- **Problem description**:
Please reproduce the entries that follow without a single difference.

- **Information given**:
*** Block opens ***

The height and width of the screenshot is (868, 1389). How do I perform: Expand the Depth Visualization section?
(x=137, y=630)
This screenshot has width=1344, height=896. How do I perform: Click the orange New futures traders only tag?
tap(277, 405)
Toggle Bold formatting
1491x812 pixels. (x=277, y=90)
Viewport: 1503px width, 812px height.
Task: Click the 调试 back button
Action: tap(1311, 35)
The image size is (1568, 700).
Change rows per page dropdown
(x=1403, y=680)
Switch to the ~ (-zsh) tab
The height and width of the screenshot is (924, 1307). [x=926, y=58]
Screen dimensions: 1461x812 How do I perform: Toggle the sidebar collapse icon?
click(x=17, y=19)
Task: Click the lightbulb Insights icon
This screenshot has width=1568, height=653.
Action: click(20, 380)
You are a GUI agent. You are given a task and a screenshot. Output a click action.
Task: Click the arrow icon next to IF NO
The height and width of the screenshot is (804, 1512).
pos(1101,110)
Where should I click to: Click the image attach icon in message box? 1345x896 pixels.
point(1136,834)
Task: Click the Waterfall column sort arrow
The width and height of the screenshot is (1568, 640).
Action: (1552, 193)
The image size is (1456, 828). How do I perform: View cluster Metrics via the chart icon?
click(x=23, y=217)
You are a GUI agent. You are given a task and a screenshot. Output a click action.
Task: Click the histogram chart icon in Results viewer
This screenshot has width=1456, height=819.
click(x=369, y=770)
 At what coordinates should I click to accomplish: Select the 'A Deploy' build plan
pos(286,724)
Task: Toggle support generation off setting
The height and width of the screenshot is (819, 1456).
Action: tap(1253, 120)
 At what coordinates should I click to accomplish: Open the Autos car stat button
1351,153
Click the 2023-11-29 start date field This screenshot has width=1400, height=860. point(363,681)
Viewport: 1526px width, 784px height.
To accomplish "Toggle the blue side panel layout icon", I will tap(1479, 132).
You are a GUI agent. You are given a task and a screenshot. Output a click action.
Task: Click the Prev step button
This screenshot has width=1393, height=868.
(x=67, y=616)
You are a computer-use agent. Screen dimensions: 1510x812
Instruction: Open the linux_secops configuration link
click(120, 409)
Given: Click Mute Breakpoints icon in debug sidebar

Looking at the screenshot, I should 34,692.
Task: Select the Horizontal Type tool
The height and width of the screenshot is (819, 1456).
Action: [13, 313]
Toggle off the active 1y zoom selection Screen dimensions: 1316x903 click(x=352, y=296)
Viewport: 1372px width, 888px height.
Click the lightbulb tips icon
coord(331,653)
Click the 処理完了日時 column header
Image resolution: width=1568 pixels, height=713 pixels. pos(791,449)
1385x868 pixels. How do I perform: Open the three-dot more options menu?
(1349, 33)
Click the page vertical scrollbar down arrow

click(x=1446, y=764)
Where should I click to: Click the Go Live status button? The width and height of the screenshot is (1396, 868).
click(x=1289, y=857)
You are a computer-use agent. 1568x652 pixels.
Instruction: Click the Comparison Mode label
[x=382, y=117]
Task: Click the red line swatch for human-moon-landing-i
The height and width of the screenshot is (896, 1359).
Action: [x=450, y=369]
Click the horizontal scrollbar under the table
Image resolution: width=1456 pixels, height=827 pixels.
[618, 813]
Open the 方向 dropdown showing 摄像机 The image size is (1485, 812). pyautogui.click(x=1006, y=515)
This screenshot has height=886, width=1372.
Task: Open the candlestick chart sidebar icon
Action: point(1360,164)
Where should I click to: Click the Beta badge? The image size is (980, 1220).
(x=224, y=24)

*** Block closes ***

- **Solution**:
The height and width of the screenshot is (868, 1389). How do I perform: Expand the Depth Visualization section?
(x=137, y=630)
This screenshot has width=1344, height=896. How do I perform: Click the orange New futures traders only tag?
tap(277, 405)
Toggle Bold formatting
1491x812 pixels. (x=277, y=90)
Viewport: 1503px width, 812px height.
Task: Click the 调试 back button
Action: tap(1311, 35)
The image size is (1568, 700).
Change rows per page dropdown
(x=1403, y=680)
Switch to the ~ (-zsh) tab
The height and width of the screenshot is (924, 1307). [x=926, y=58]
Screen dimensions: 1461x812 How do I perform: Toggle the sidebar collapse icon?
click(x=17, y=19)
Task: Click the lightbulb Insights icon
This screenshot has width=1568, height=653.
Action: click(20, 380)
You are a GUI agent. You are given a task and a screenshot. Output a click action.
Task: Click the arrow icon next to IF NO
The height and width of the screenshot is (804, 1512).
pos(1101,110)
Where should I click to: Click the image attach icon in message box? 1345x896 pixels.
point(1136,834)
Task: Click the Waterfall column sort arrow
The width and height of the screenshot is (1568, 640).
Action: (1552, 193)
The image size is (1456, 828). How do I perform: View cluster Metrics via the chart icon?
click(x=23, y=217)
You are a GUI agent. You are given a task and a screenshot. Output a click action.
Task: Click the histogram chart icon in Results viewer
This screenshot has width=1456, height=819.
click(x=369, y=770)
 At what coordinates should I click to accomplish: Select the 'A Deploy' build plan
pos(286,724)
Task: Toggle support generation off setting
The height and width of the screenshot is (819, 1456).
Action: tap(1253, 120)
 At what coordinates should I click to accomplish: Open the Autos car stat button
1351,153
Click the 2023-11-29 start date field This screenshot has width=1400, height=860. point(363,681)
Viewport: 1526px width, 784px height.
To accomplish "Toggle the blue side panel layout icon", I will tap(1479, 132).
You are a GUI agent. You are given a task and a screenshot. Output a click action.
Task: Click the Prev step button
This screenshot has width=1393, height=868.
(x=67, y=616)
You are a computer-use agent. Screen dimensions: 1510x812
Instruction: Open the linux_secops configuration link
click(120, 409)
Given: Click Mute Breakpoints icon in debug sidebar

Looking at the screenshot, I should 34,692.
Task: Select the Horizontal Type tool
The height and width of the screenshot is (819, 1456).
Action: [13, 313]
Toggle off the active 1y zoom selection Screen dimensions: 1316x903 click(x=352, y=296)
Viewport: 1372px width, 888px height.
Click the lightbulb tips icon
coord(331,653)
Click the 処理完了日時 column header
Image resolution: width=1568 pixels, height=713 pixels. pos(791,449)
1385x868 pixels. How do I perform: Open the three-dot more options menu?
(1349, 33)
Click the page vertical scrollbar down arrow

click(x=1446, y=764)
Where should I click to: Click the Go Live status button? The width and height of the screenshot is (1396, 868).
click(x=1289, y=857)
You are a computer-use agent. 1568x652 pixels.
Instruction: Click the Comparison Mode label
[x=382, y=117]
Task: Click the red line swatch for human-moon-landing-i
The height and width of the screenshot is (896, 1359).
Action: [x=450, y=369]
Click the horizontal scrollbar under the table
Image resolution: width=1456 pixels, height=827 pixels.
[618, 813]
Open the 方向 dropdown showing 摄像机 The image size is (1485, 812). pyautogui.click(x=1006, y=515)
This screenshot has height=886, width=1372.
Task: Open the candlestick chart sidebar icon
Action: point(1360,164)
Where should I click to: Click the Beta badge? The image size is (980, 1220).
(x=224, y=24)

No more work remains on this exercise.